Because of these legal actions, each mining company on the Witwatersrand had developed its own factual position on what it had and hadn't done over the last few decades when it came to the area of AMD.

Munro said the best solution was to find an economically viable solution - to turn AMD into a scare resource, namely potable water.

However, the solution had been rejected by the Department of Water and Environmental Affairs and the Inter-ministerial Committee report on AMD last year, which he believed diminished the opportunity for mines to contribute a solution to AMD.

Munro said after sewage, AMD was the next best source of potable water - adding that it was cheaper to transform into drinking water than many other sources.

He said the price of potable water had increased by 25 percent in the last two years, which had made grey water more attractive for industries.

Munro said he recognised that the neutralisation of AMD water - which was the current method used by mining companies to treat AMD and involved extracting metals from the affected water - was not the perfect long-term solution, but that at present, it was the most effective.

Rand Uranium's plant, which pumps out underground AMD water, cost about R2.5 million a month to run.

Munro said the company, which does not mine on the Western Basin, but owns property in the area, wanted to expand pumping operations, as it is only able to extract about 50 percent of the AMD water at the moment.

Jaco Schoeman of the Western Utilities Companies, a non-profit company set up by mining companies on the Western Basin to tackle AMD, said mining houses are using AMD-processed water to run operations.

Schoeman said of the 155 mega litres of AMD that would be expected to be produced daily by all of the three basins - a maximum of 60 mega litres could be used by the mines in those basins.

He said the mining companies had looked at refineries in Germiston and Sasol in Sasolburg to gauge the interest of industries in using AMD-processed water.

Turning to the history and extent of the problem of AMD on the Witwatersrand, Munro said the Western Basin (around Krugersdorp) was the first of the three basins - western, central and eastern - where AMD problems were spotted, after mining operations ceased there in the 1990s.

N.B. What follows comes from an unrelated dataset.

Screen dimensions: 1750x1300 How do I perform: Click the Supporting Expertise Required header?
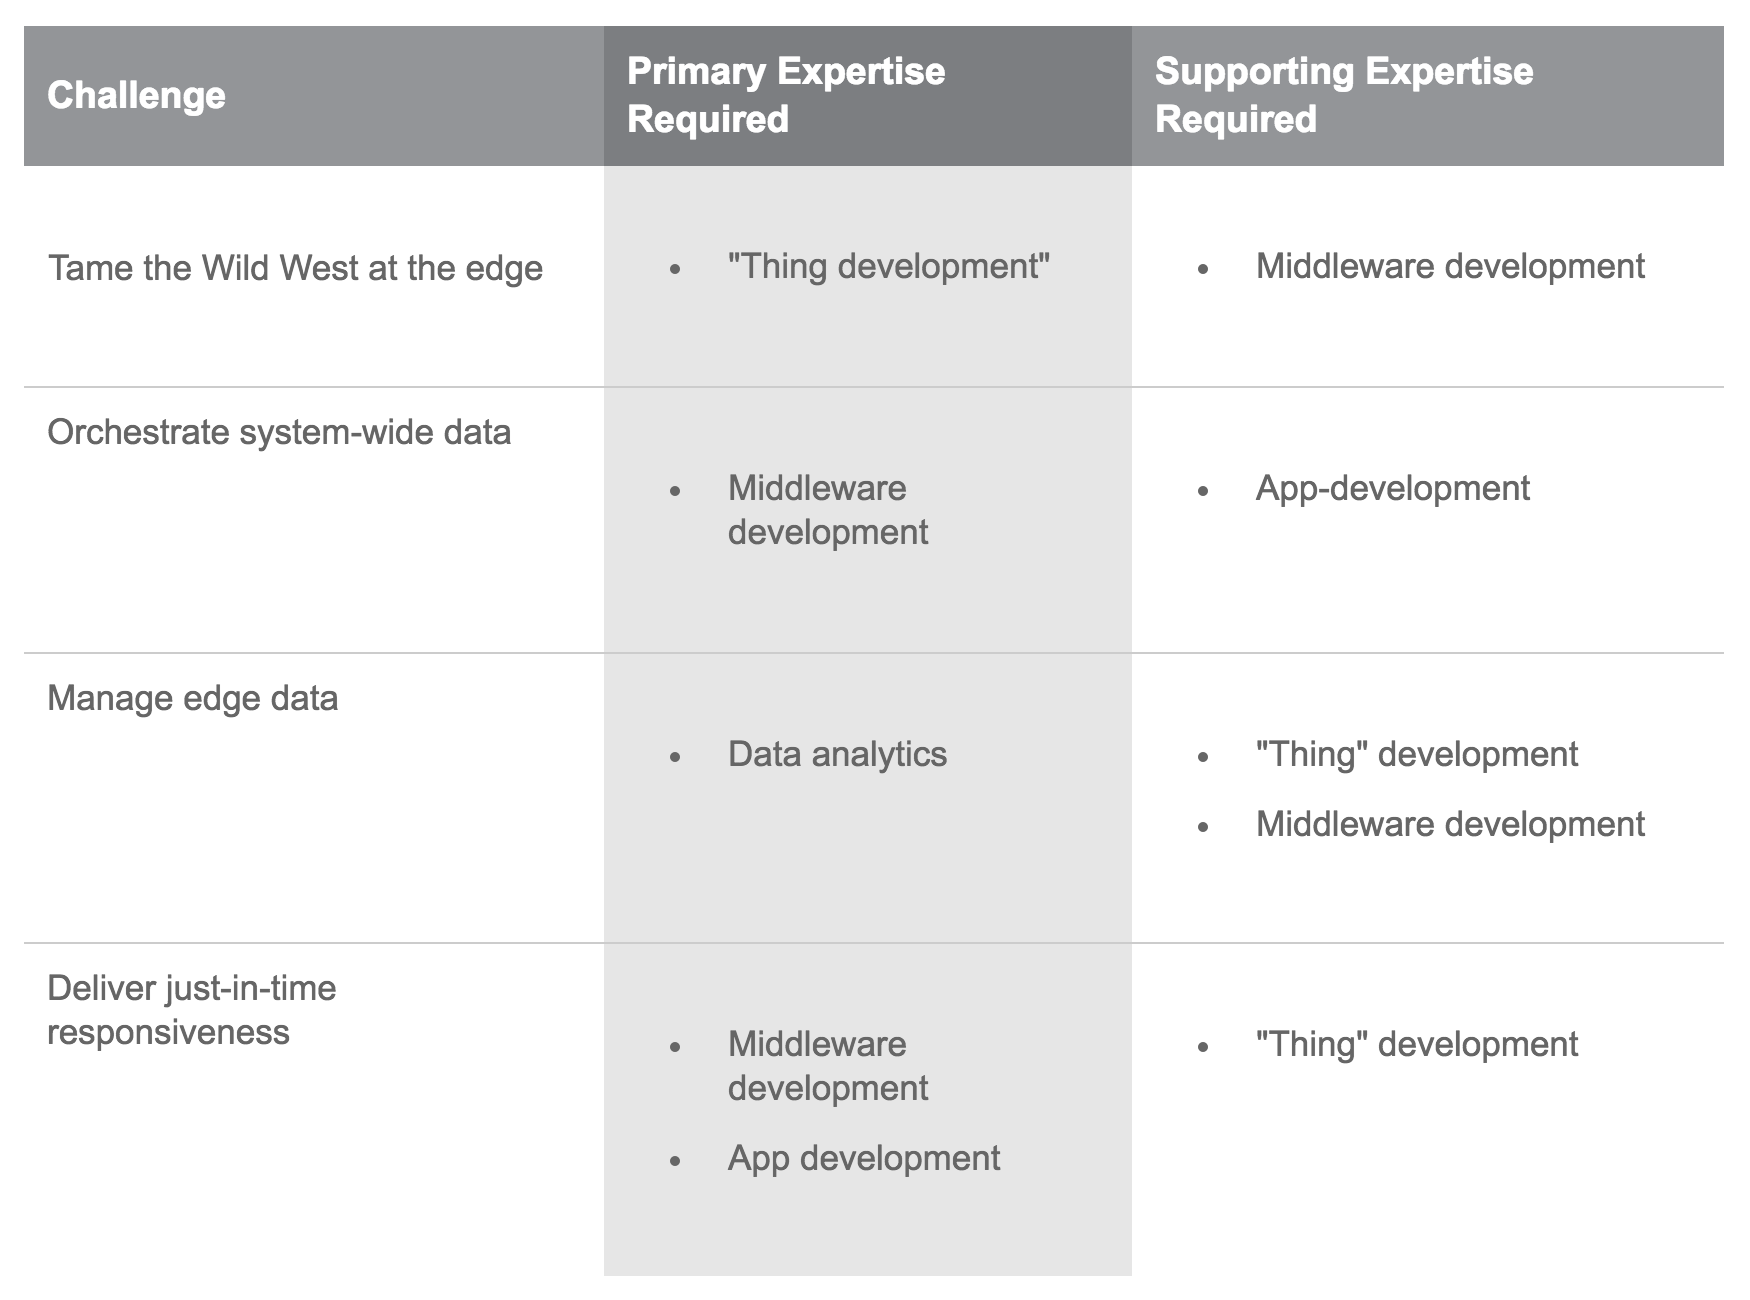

But he said AMD was now also a threat in Central and Eastern basins as well.

The larger central basin is expected to overflow in about two years and pumps had also stopped extracting water from Eastern Basin, which meant AMD could begin to cause problems there too.

Munro said the Western Basin currently produces about 15 mega litres of AMD water a day that overflows onto the surface.

However, he said the problem would be worse on the Central Basin and Eastern Basin, which are expected to produce about 60 mega litres and 100 mega litres of AMD a day, respectively.

He said mining firms could at present not keep up with the temporary treatment of AMD water and that the high level of summer rainfall had only worsened the rate of overflow on the Western Basin.

De Lange said when solutions start coming on the most effective treatment of AMD, any need by community members or the government to seek legal action against mining firms would subside.